Obviously, both social circles have more than just their positive natures which overlap, each with it’s own social stigma. Pokémon namely being seen as a children’s game, and perhaps getting some strange looks from outsiders unfamiliar with why people of all ages are suddenly spinning in circles while staring intently at their phone screens.

I think it’s important to remember both Pokémon Go and cannabis can be positive culture building tools.

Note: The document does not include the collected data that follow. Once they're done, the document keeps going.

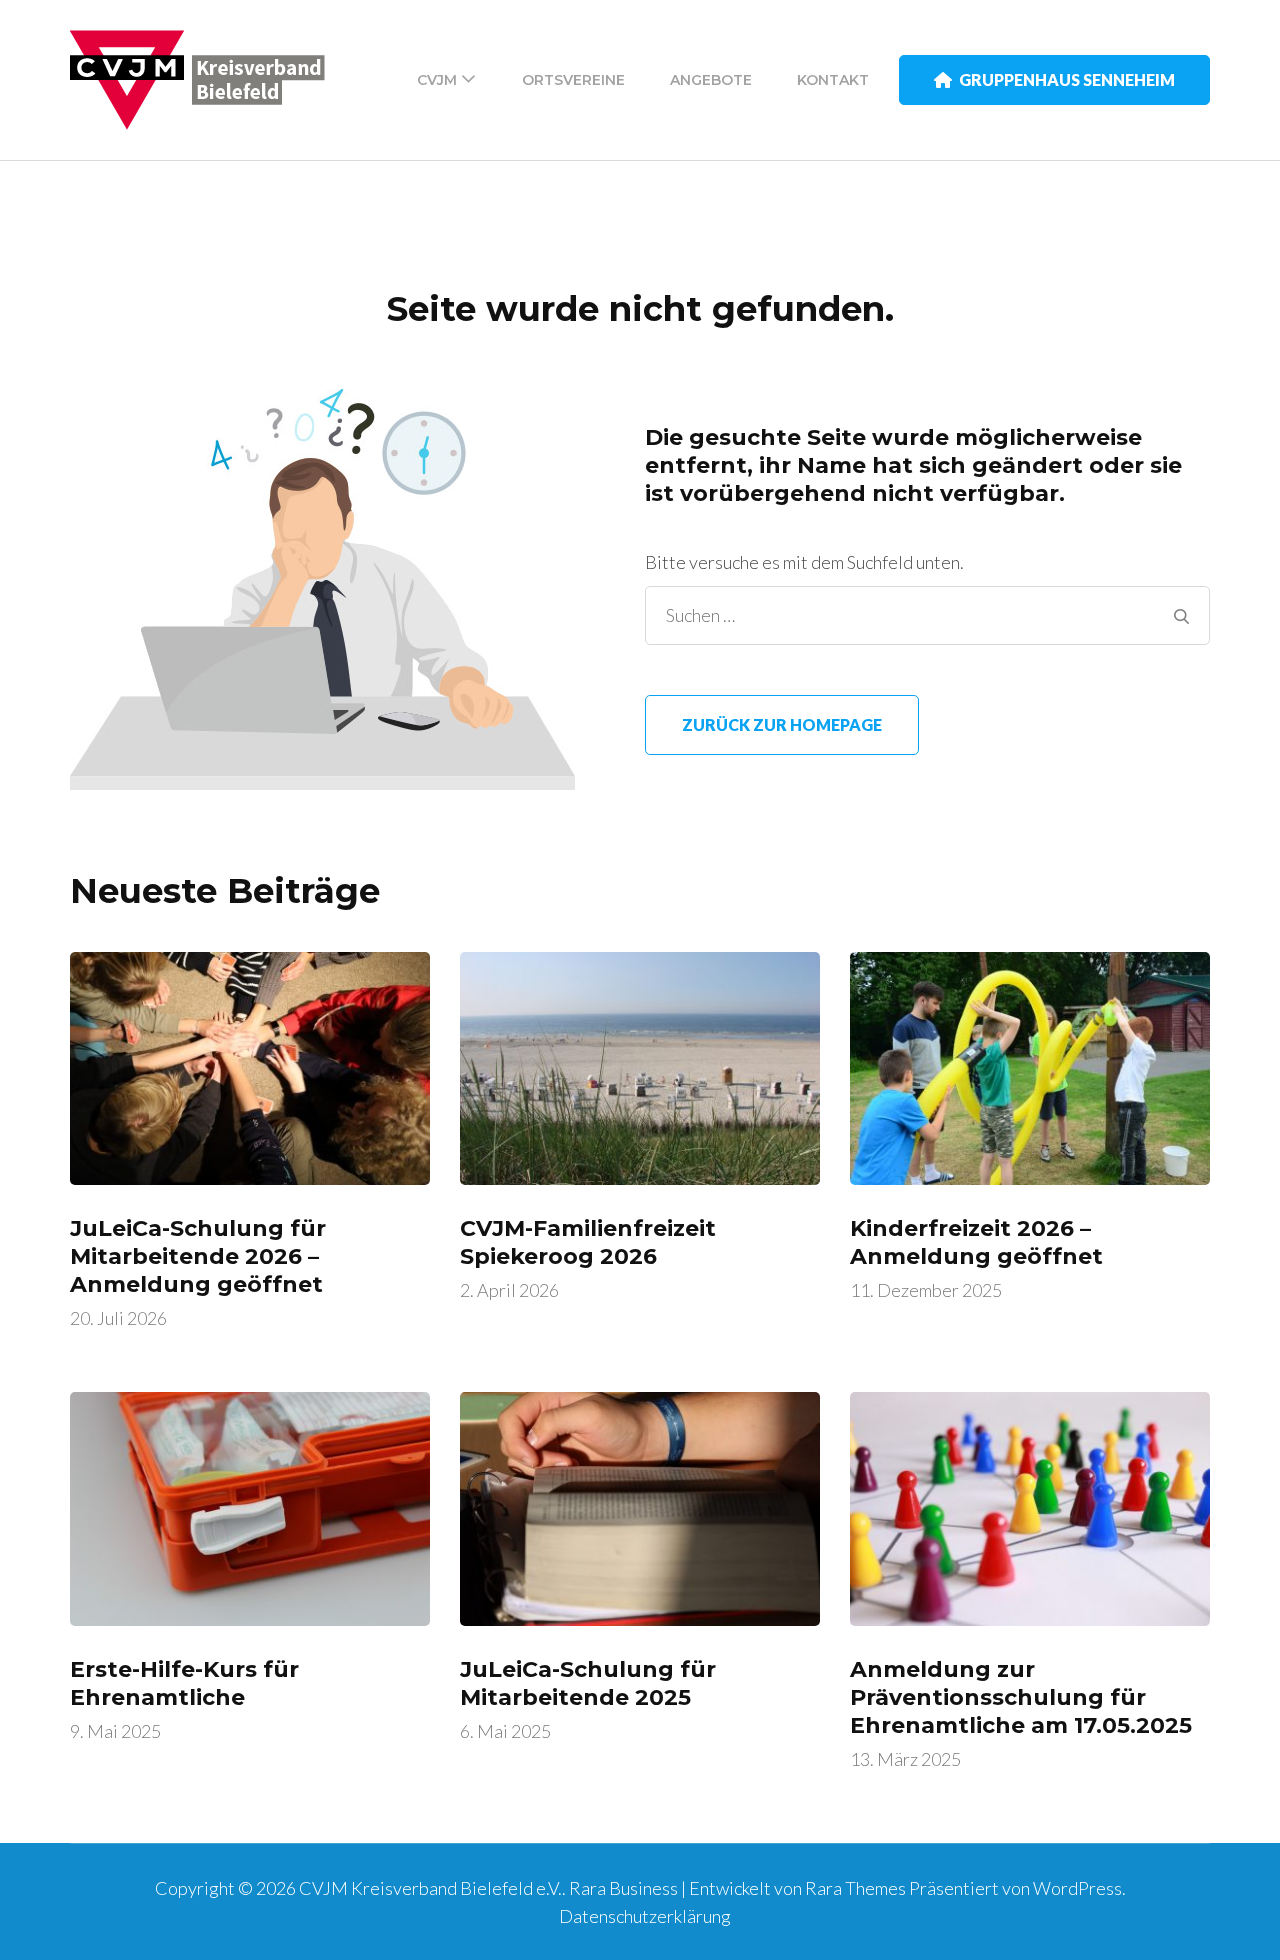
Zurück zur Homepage (782, 724)
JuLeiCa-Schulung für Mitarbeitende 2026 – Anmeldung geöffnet (198, 1256)
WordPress (1077, 1888)
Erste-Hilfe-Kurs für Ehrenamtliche (184, 1683)
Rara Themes (855, 1888)
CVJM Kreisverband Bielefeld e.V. (430, 1888)
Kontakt (833, 80)
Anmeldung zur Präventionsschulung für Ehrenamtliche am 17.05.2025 (1021, 1697)
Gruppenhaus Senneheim (1067, 79)
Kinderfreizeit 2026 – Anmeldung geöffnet (976, 1242)
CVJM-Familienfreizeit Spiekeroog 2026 (588, 1242)
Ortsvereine (573, 80)
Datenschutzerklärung (645, 1916)
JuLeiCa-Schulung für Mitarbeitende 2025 (588, 1683)
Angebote (711, 80)
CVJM (437, 80)
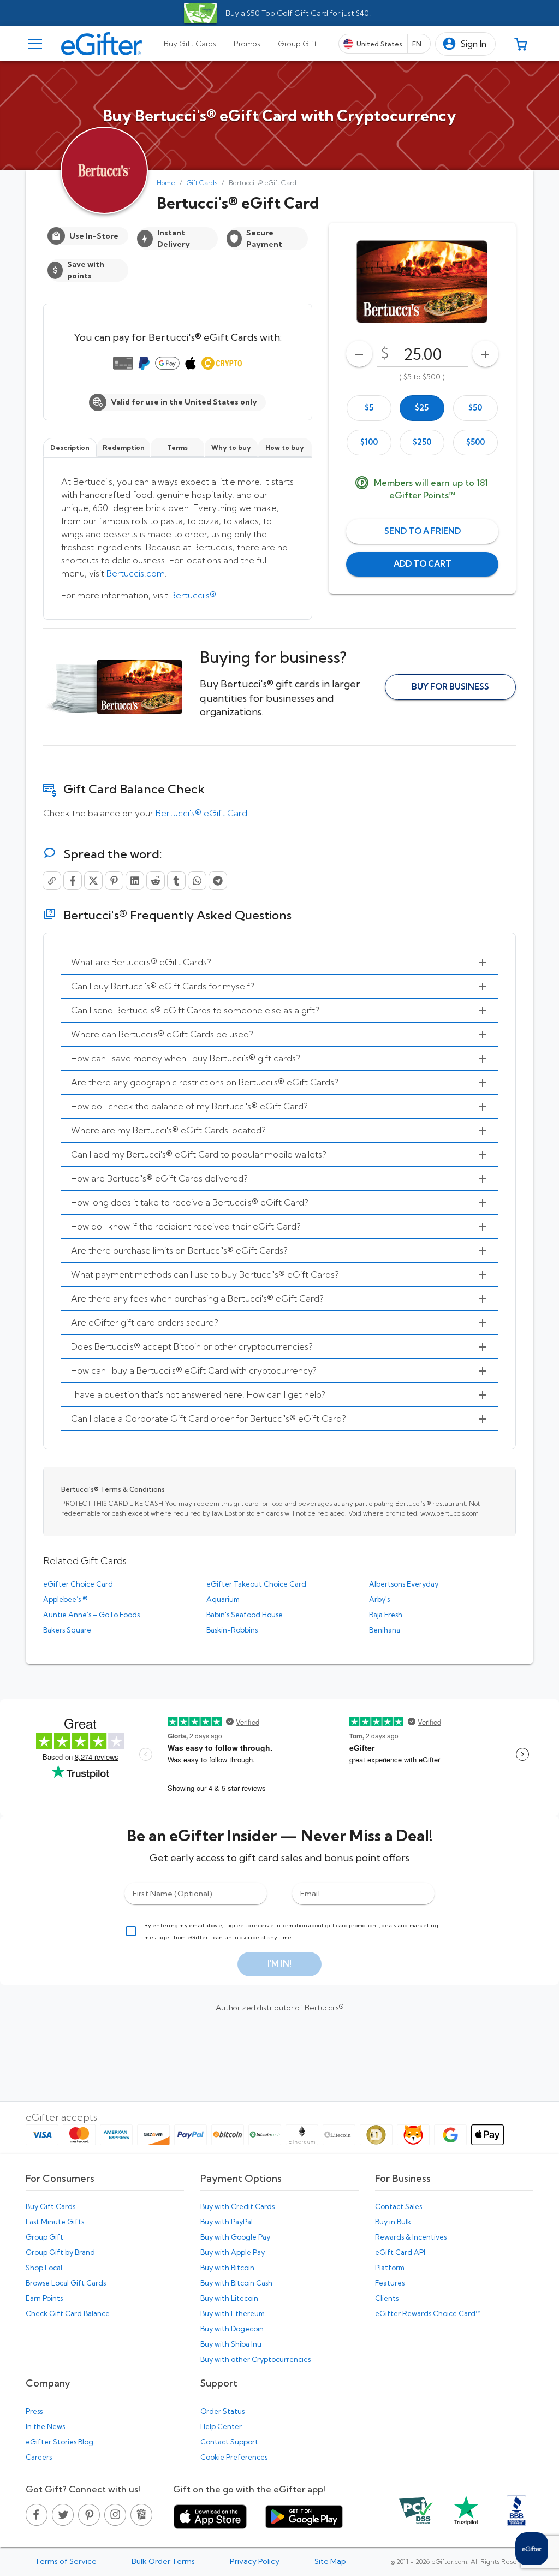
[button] (465, 44)
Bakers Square (67, 1629)
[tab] (190, 43)
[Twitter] (93, 880)
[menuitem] (279, 963)
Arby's (379, 1599)
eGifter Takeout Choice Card (256, 1584)
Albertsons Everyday (403, 1584)
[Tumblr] (176, 880)
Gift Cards (202, 183)
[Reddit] (155, 880)
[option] (369, 408)
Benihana (384, 1629)
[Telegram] (218, 880)
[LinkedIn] (135, 880)
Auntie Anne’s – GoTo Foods (91, 1614)
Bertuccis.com (135, 573)
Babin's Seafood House (244, 1614)
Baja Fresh (385, 1614)
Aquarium (223, 1599)
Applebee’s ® (65, 1599)
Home (166, 183)
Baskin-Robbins (232, 1629)
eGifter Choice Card (78, 1584)
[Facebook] (72, 880)
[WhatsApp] (197, 880)
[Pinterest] (114, 880)
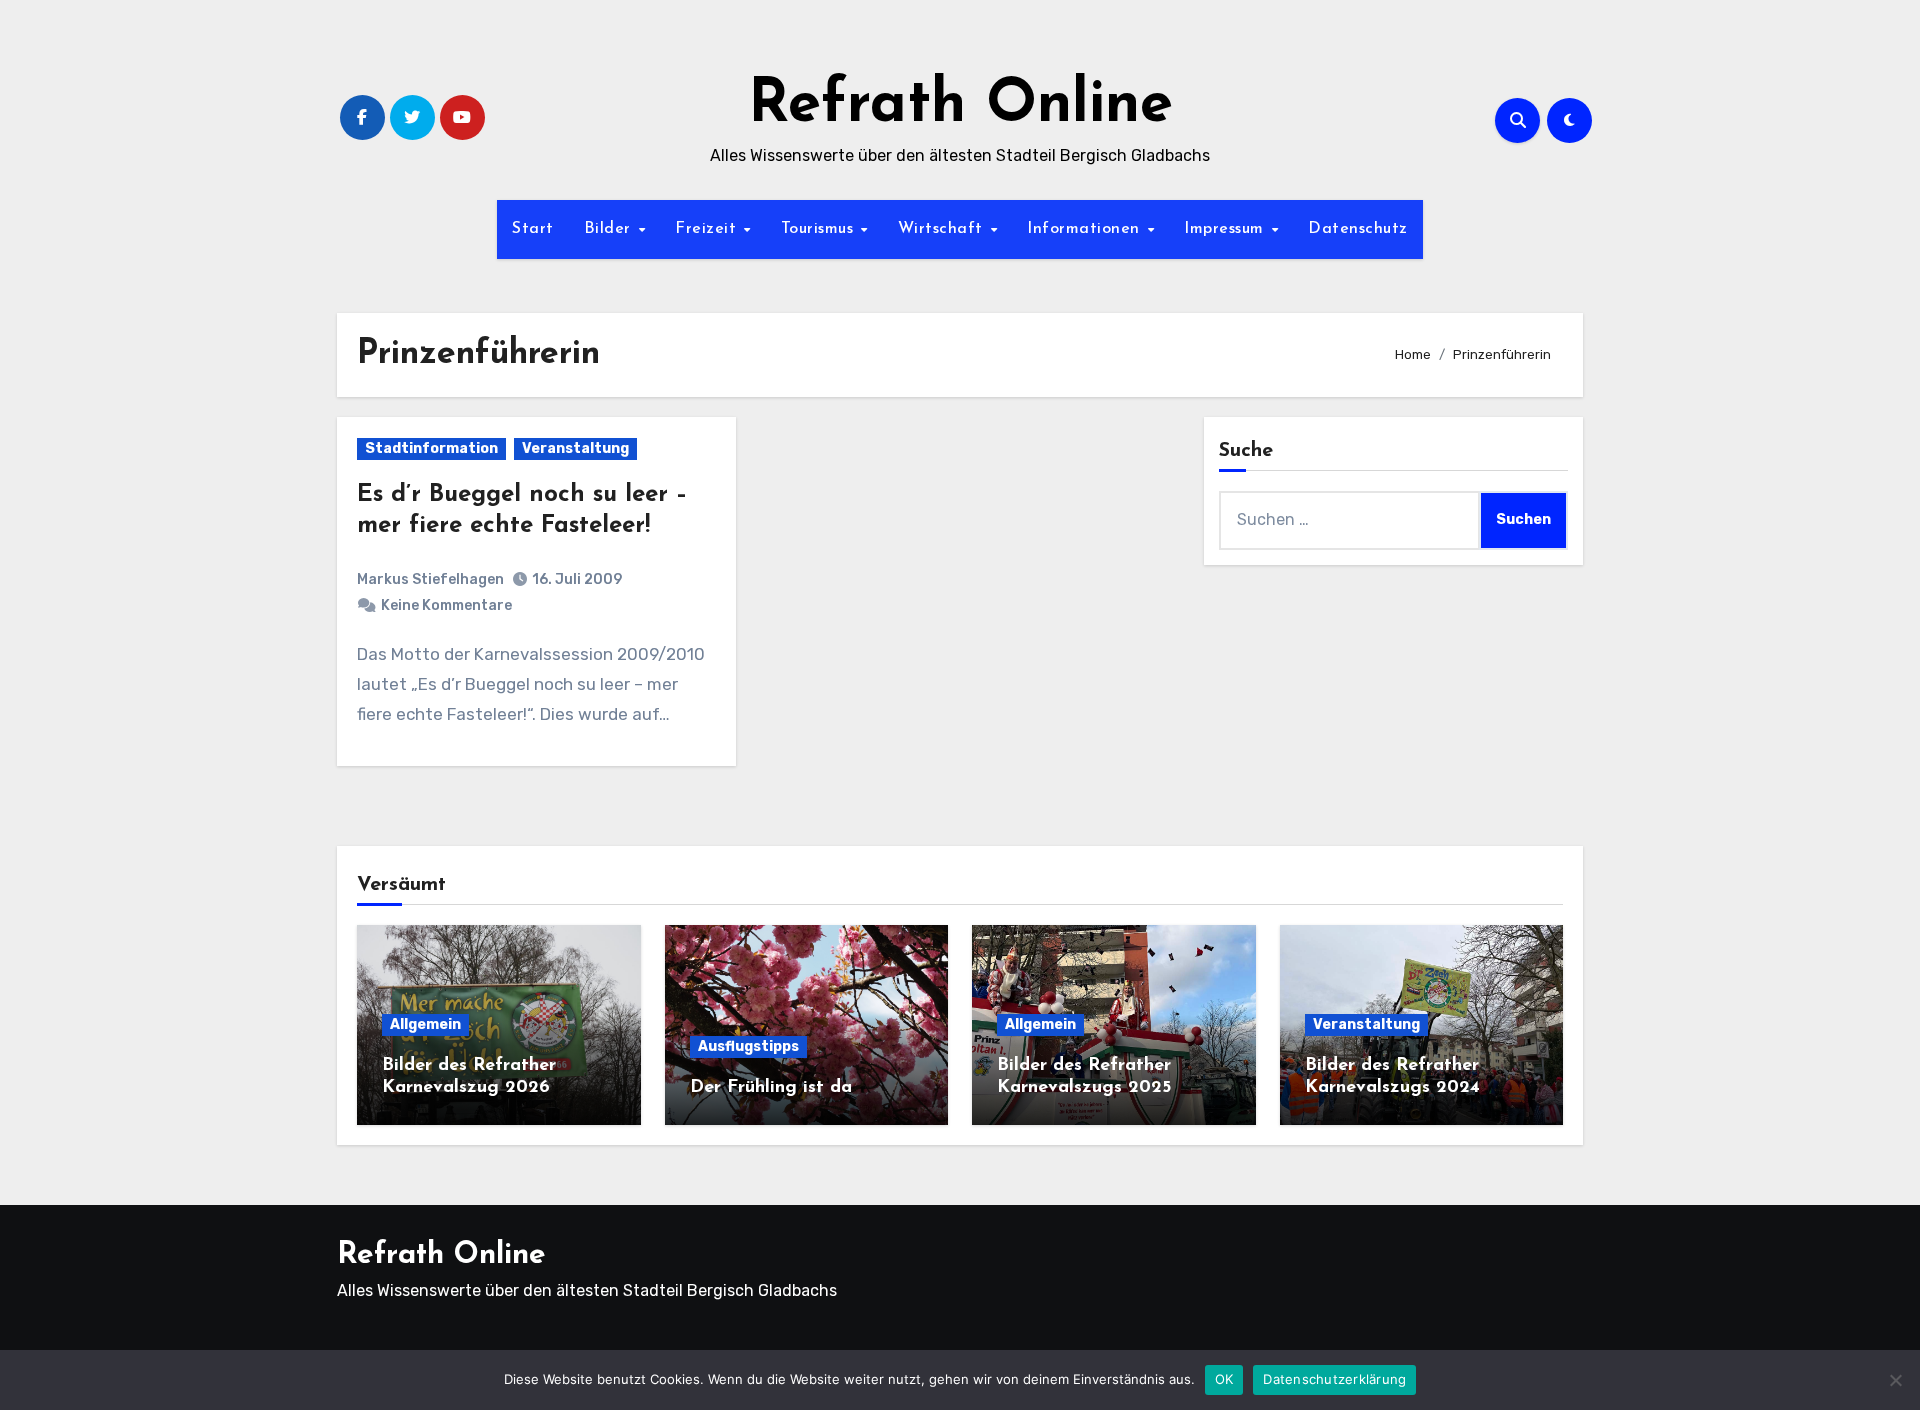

They are, at their core, interests that are shared across very deep and diversified pools.

So, as you head out into the world to participate in the wide world of Pokémon my recommendation is this: make sure to keep a friendly, positive attitude, along with a joint or two and you will find that you are very likely to encounter new friends that indulge in both of your passions along the way.

Additionally, if you are like myself and sufferer from anxiety issues or simply find the idea of a video game (traditionally a very isolationist and ‘safe’ activity) to be a little daunting, consider matching the experience with a high cannabidiol (CBD) strain to help steady your nerves, like the Shark Shock strain I use from Liberty Farms at Grass Roots Community Dispensary in Squamish.

It’s also worth noting that a series of Vape Lounges in Canada have been secured as Pokéstops and Gyms so, if you’re looking for a chill atmosphere, a bit of smoke, and some new friends/Pokémon to hang out with you should check those out; like our friends at Hotbox Café in Toronto.